People shouldn't be branded bigots for questioning transgenderism, says MSP

(Photo: Unsplash/Cecilie Johnsen)

An SNP leader has called for civility in the debate on transgenderism as the Scottish government weighs up radical changes to the law.

John Mason, SNP MSP for Glasgow Shettleston, said people on both sides of the debate needed to engage in a 'balanced and sensitive way' and not resort to name calling.

'Is it possible for us to discuss all this in a calm and rational manner?' he wrote in the Scottish Herald newspaper.

'Or is it inevitable that we revert to throwing names around for those who disagree with us? Does it help the discussion to call our opponents bigots or transphobes? I do hope we can all try to engage in a balanced and sensitive way.'

Mr Mason said that it was important to consider the feelings and desires of trans people but not at the expense of science.

He wrote: 'It does seem to me that normally science can tell at birth whether a human being or an animal is male or female.
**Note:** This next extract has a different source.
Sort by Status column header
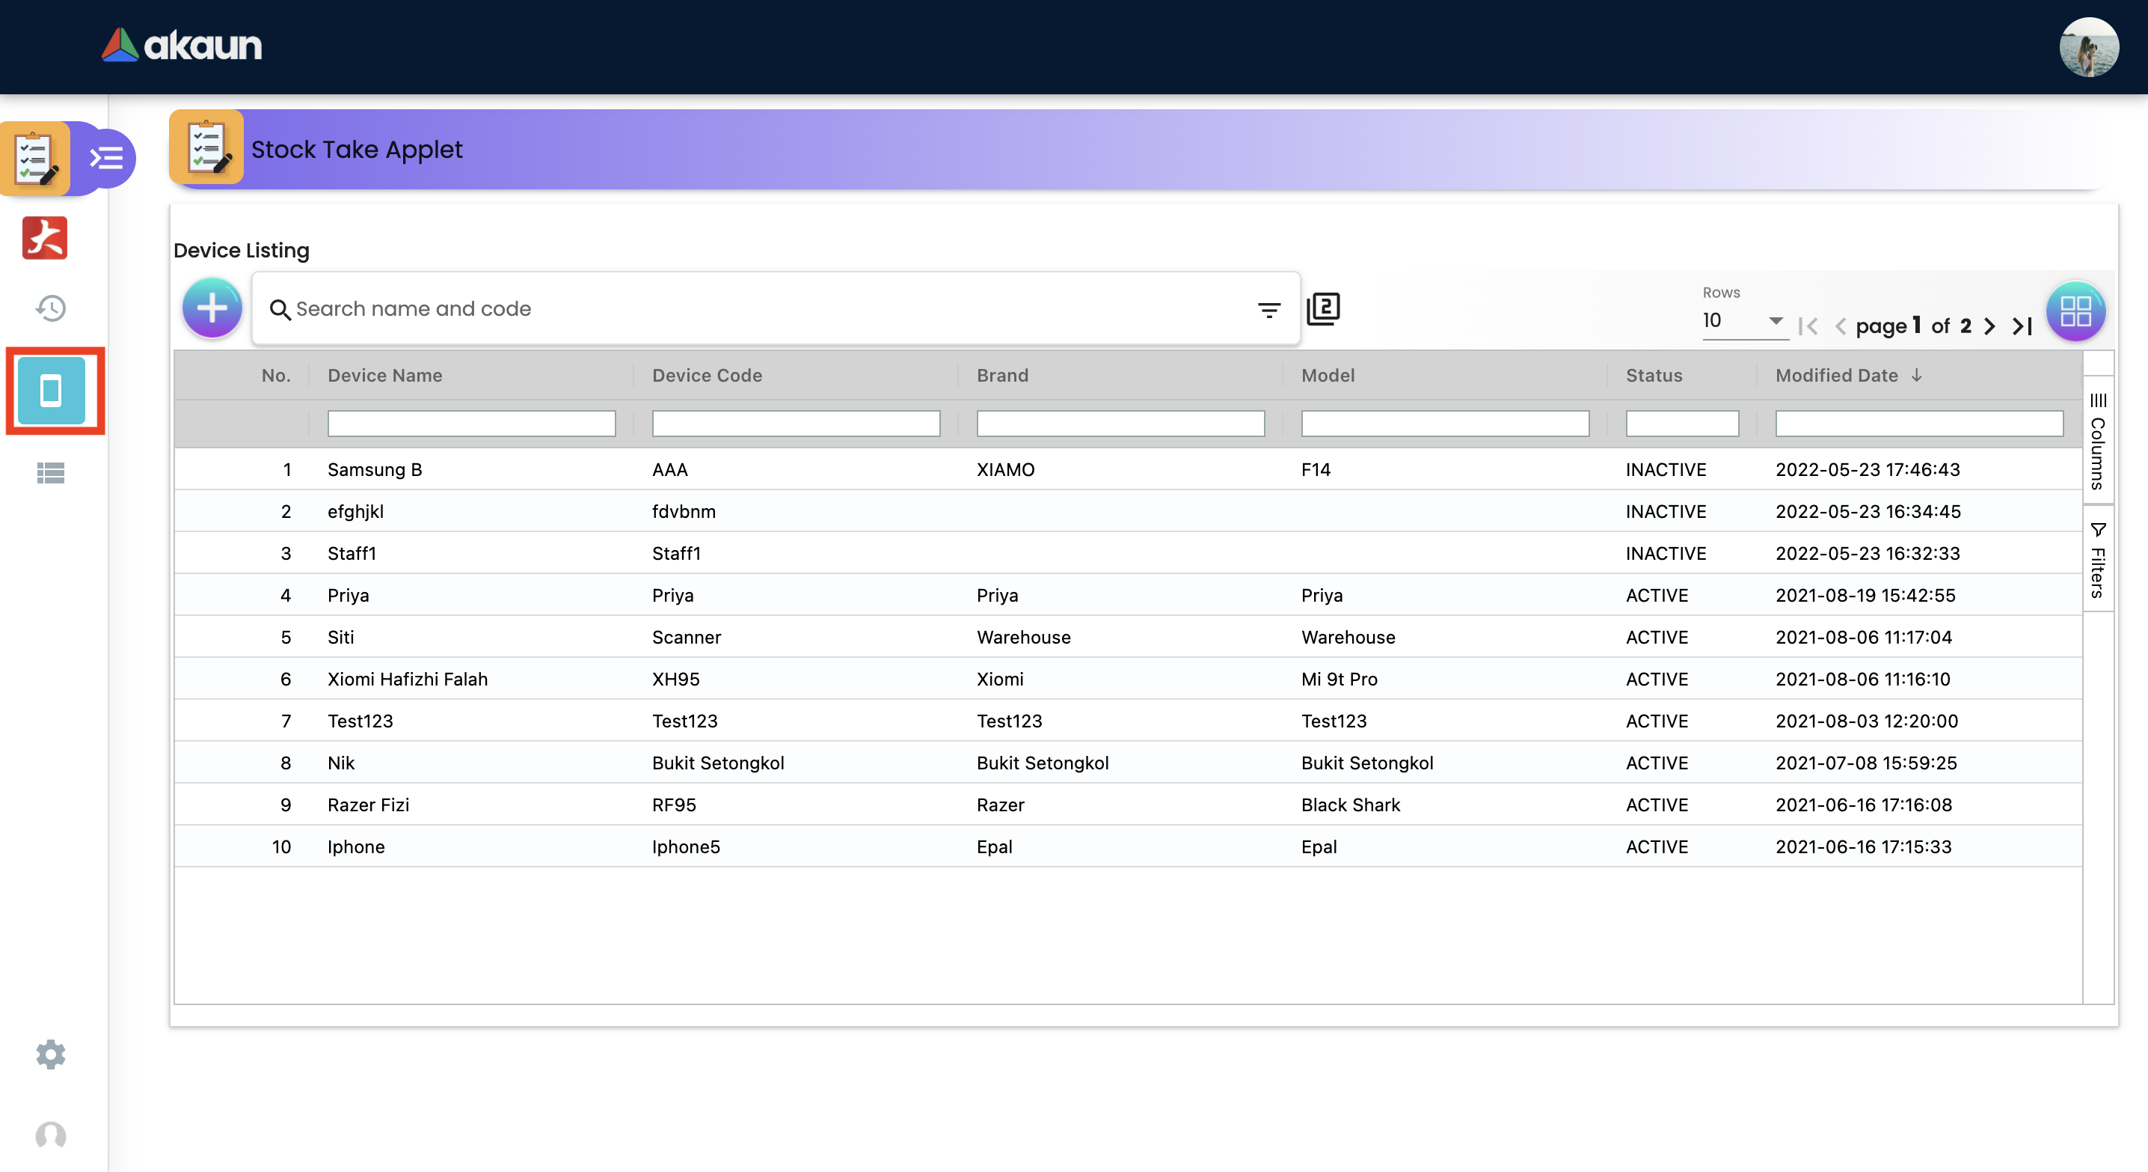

Are we trying to override science by saying it is possible for males to become females and females to become males?'

He continued: 'I do feel that we need both truth and love when trying to answer these questions. We need to be loving towards those who are confused about their gender or dissatisfied with it and strongly desire to be the opposite gender than the one they were born into. But at the same time we need to be honest and look at what the science says.

'So surely we need both to consider the individual's feelings and desires but we also need medical and scientific assessment. Is a change to the other gender really in the best interests of a particular person?
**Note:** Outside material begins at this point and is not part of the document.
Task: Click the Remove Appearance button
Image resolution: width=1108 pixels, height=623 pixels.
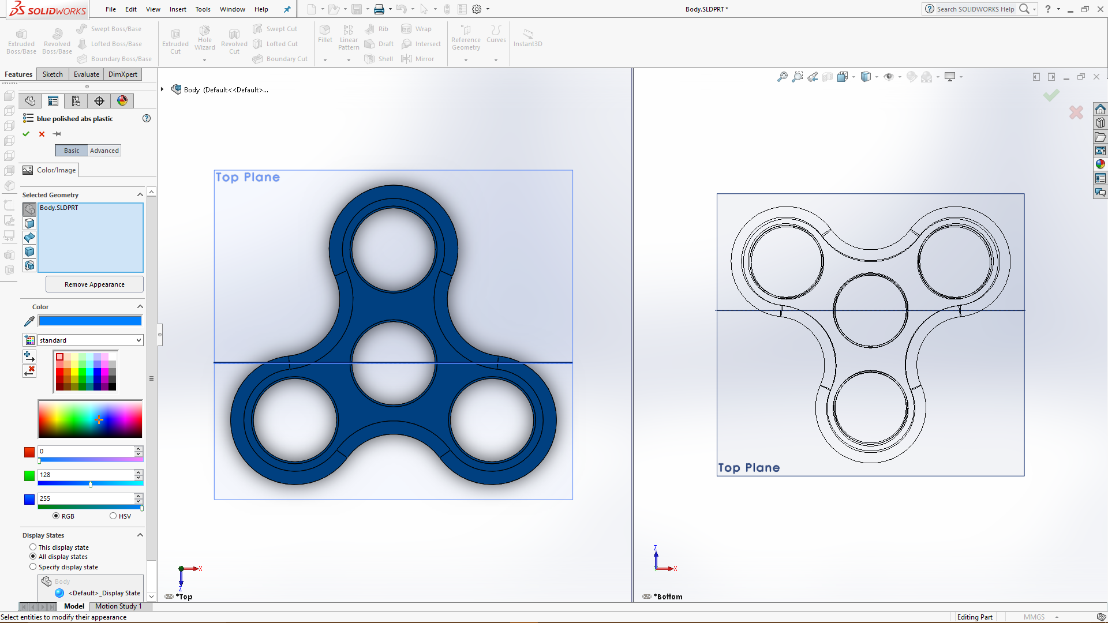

The Scottish government is considering changing the law to allow people to 'self-identify' their gender.

Last week, its own report into the results of its consultation on the proposed changes revealed widespread concerns about the safety of women.

The Scottish government said fears about the safety of women in shared spaces was the most frequent concern raised by respondents to the consultation.

'Where respondents explained their concerns, it was often to suggest that the proposal would allow 'any man', 'predatory men' or 'biological men' to gain access to women's spaces where they could pose a potential threat to women's safety,' the report said.